Volver a casa


Sobre los abrazos en este momento histórico 


Hace poco más de una semana llegué de regreso a Lima. El taxi que me trajo del aeropuerto tomó la ruta de la Costa Verde y al ver el mar ante el crepúsculo sentí inmediatamente que había llegado a casa. En este brumoso e inusualmente frío diciembre todavía no he tenido excusa ni ocasión para meterme un chapuzón, pero el olor del Pacífico me ha recordado que mi larguísima ausencia ha terminado.  

Fue justamente un diciembre, hace veintisiete años, cuando me fui y este año, al volver, me he dado cuenta de que un pedazo mío nunca lo hizo en realidad. A pesar de todas las idas y vueltas, de las aventuras, las experiencias, las vivencias, los amores y dolores, mis raíces siguen profundamente enterradas en esta tierra y la casa de mi familia sigue siendo el lugar donde puedo guarecerme a la hora de la tormenta, entre la gente que más quiero.

Vivo en una calle bulliciosa, pero con un hermoso jardín interno donde los cantos de las aves amortiguan las bocinas y las construcciones. Desde aquí camino a casi todas partes, recorro las calles de mi juventud recordando cómo eran y notando los cambios, un proceso que deja en claro que, al igual que yo, la ciudad está viva y se transforma constantemente, siendo simultáneamente otra y la misma.

Lima es una ciudad hostil. El tráfico es desordenado, las construcciones se tragan lo que alguna vez fueron hermosas casas; barrios que se encaraman encima del desierto y de los cerros, donde el esfuerzo se enfrenta diariamente a la precariedad. El polvo de este desierto en que no llueve casi nunca, y donde la humedad carcome, lo cubre todo de manera imperceptible.  

Pero para mí, más allá del mar, de las calles y de los edificios a los que les tengo más o menos cariño porque me recuerdan quién era cuando estuve en ellos, la ciudad es su gente. Reencontrarme con quienes quiero; pasar tiempo charlando, riendo, recordando a quienes ya no están; poder abrazarlos después de una ausencia tan larga y dolorosa ha sido especialmente importante y necesario.

Esta pandemia nos ha robado muchas cosas, aparte de tantas vidas. A cada generación le ha privado de un tipo de experiencia particular y todos, como individuos y como colectivo, debemos buscar la manera de ir reconstruyendo todo lo que nos convierte en sociedad. La convivencia y el compartir es, sin duda, una parte muy importante de ello.

El jueves pasado, quienes participamos de Jugo de Caigua tuvimos finalmente nuestra primera reunión presencial. Yo no conocía en persona a nadie más que a Gustavo, pero más de un año de reuniones virtuales todas las semanas me habían otorgado la sensación de estar entre amigos de mucho tiempo. Extrañamos a Sharún, que no pudo sumarse esta vez, pero los demás tuvimos el placer de compartir, de reír, de bromear, de abrazarnos y de darnos cuenta de lo que hay detrás de la pantalla.
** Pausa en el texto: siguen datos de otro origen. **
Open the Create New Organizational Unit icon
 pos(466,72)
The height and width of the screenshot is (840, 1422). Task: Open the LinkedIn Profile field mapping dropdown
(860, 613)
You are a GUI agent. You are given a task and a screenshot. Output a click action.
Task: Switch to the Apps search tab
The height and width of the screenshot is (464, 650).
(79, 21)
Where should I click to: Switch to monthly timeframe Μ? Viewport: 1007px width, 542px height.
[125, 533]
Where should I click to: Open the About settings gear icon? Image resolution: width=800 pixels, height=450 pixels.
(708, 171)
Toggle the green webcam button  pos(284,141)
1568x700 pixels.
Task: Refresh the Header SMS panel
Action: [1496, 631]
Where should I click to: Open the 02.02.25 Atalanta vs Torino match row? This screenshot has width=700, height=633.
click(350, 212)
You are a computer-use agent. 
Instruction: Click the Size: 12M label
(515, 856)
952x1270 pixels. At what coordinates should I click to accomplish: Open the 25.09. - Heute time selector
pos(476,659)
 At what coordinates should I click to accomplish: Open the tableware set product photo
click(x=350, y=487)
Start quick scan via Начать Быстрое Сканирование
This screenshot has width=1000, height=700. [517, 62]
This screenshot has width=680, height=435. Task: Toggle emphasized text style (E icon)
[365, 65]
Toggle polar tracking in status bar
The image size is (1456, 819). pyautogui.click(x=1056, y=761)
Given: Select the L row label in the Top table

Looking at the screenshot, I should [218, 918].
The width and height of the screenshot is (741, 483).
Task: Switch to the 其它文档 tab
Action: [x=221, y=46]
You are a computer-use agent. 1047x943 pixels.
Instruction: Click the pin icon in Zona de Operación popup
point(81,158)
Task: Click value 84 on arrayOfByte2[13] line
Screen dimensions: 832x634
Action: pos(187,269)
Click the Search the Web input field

La virtualidad nos ha permitido realizar muchas labores en estos años de pandemia y ha hecho posible que mantengamos los vínculos a pesar de la distancia. Nosotros creamos esta comunidad virtual donde podemos comunicarnos y eso es muy bueno. Pero a pesar de todas estas oportunidades, estrechar una mano o dar un abrazo es algo incomparable y algo que debemos agradecer siempre.

Si bien la pandemia no ha terminado y atestiguamos una nueva ola de contagios, temerosos de que las cosas se vuelvan a poner mal, el acceso a las vacunas ha cambiado la forma en que encaramos los retos de vivir en este momento histórico particular. Ya no somos los mismos que fuimos cuando celebramos la Navidad de 2019, pero ahora muchos podemos, por fin, volver a casa y abrazar a quienes queremos y tanto extrañamos.